John Taylor is the president and chief executive officer of the National Community Reinvestment Coalition in Washington who wrote How to Insulate Appraisers from Production Staff [American Banker]. He states that:
We believe that appraisal inflation is so pervasive that it requires this type of action. Over 8,000 appraisers have signed a petition circulated by the Appraisal Institute alerting the public to this pressure and warning them that their home may be overvalued. A recent survey of appraisers found that half had been pressured to increase appraisals by 10% or more.
His suggestions to reduce appraisal pressure is to:
- Restructure internal operations so that loan officers do not select or interact at all with appraisers or approve them for rotating lists.

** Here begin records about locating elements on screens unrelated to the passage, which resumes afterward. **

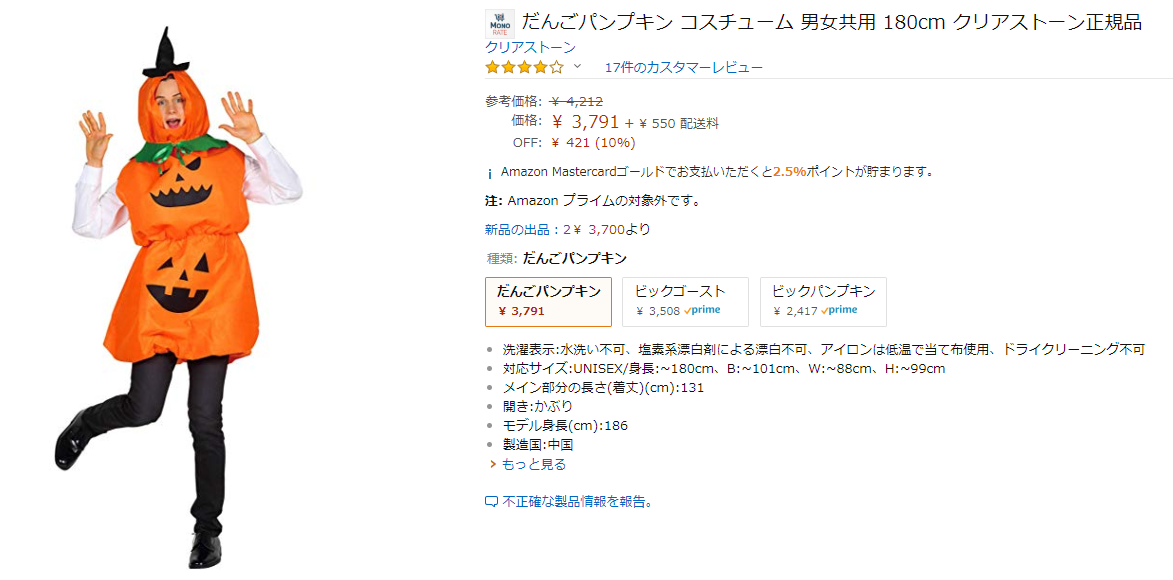Click 不正確な製品情報を報告 link text

(578, 502)
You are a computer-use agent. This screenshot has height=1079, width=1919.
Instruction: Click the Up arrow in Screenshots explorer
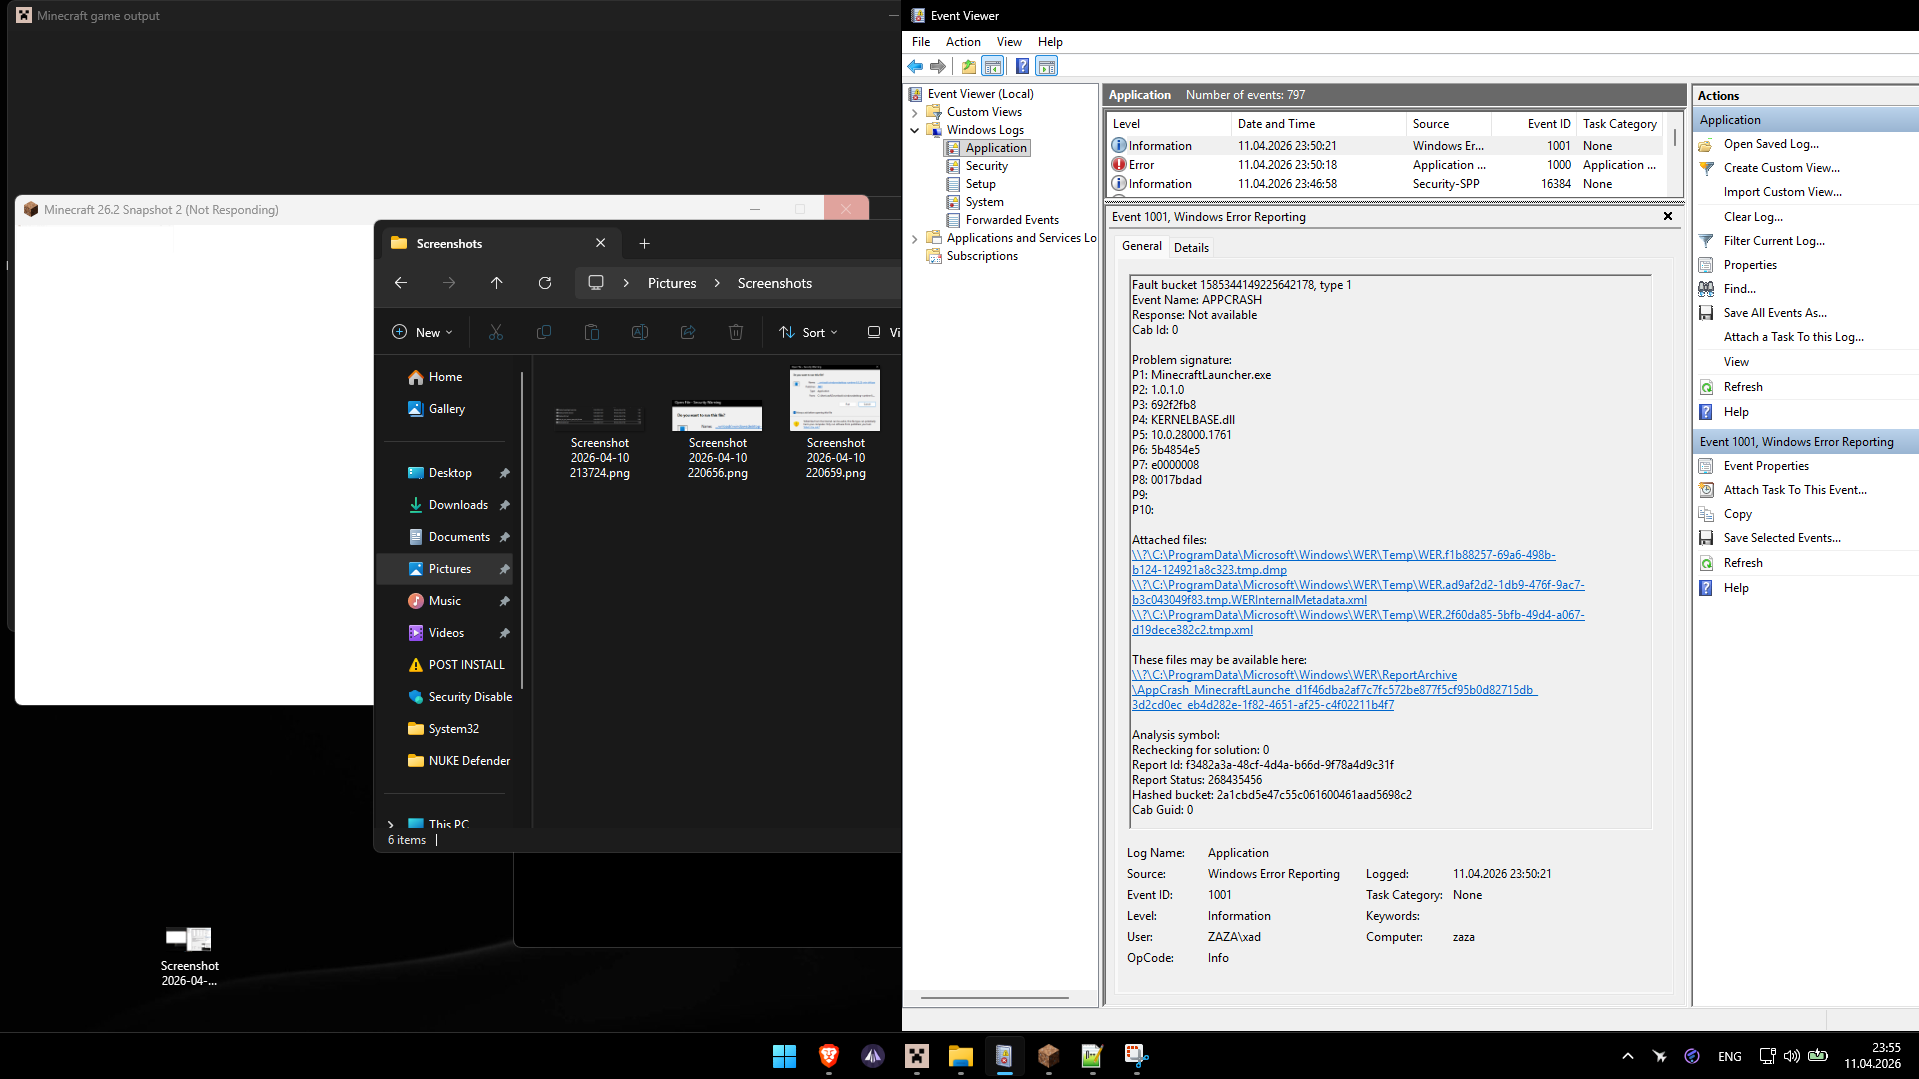point(497,283)
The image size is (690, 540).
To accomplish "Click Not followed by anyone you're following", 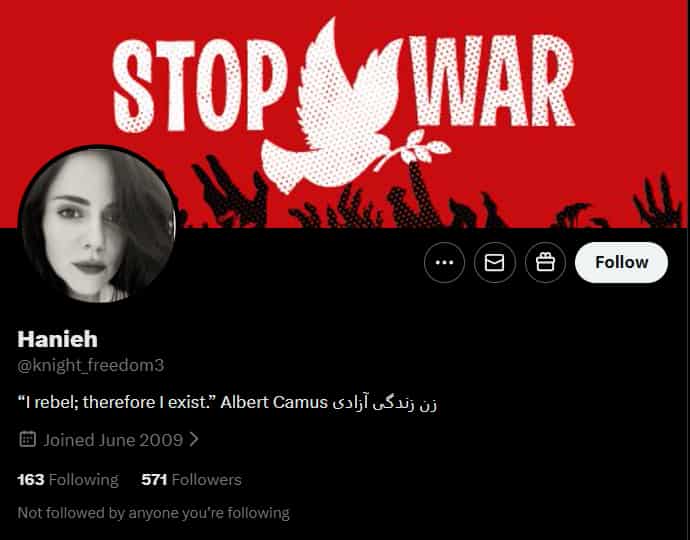I will [154, 513].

- Isolate mortgage brokers from the appraisal process in the same manner.
- Hire independent appraisers or appraisal management companies. Do not hire an appraisal company that is a subsidiary of the lender ordering the appraisal or of the title company supplying the title, because all stand to gain financially from a higher home price.
- Never depend solely on automated valuation for an appraisal; each home must be seen by a qualified appraiser.
- Sign a code of conduct developed by the Center for Responsible Appraisals and Valuations, agreeing to resolve differences between themselves and appraisers through the center’s arbitration pro-cess.
Federal regulators, such as the Office of the Comptroller of the Currency, have urged lenders to ensure the independence of appraisers from their loan production staff. Creating this independence, however, requires more than a few superficial steps that an aggressive loan production staff can easily dodge. Lenders must build a corporate structure that does more than simply hide the conflict of interest.
Currently, there is no promising solution for this problem. Associations that represent lenders and appraisers generally tout self-policing or the pending Responsible Lending Act (HR 1295) bill (which is currently stalled in Congress), but these issues amount to window dressing since the problems are inherent in the structure of the lending system and don’t address appraiser indepenedence.
A potential solution is not politically popular since few representatives want to go on record with a solution that will potentially increase loan application costs (near-term) and reduce turn around times.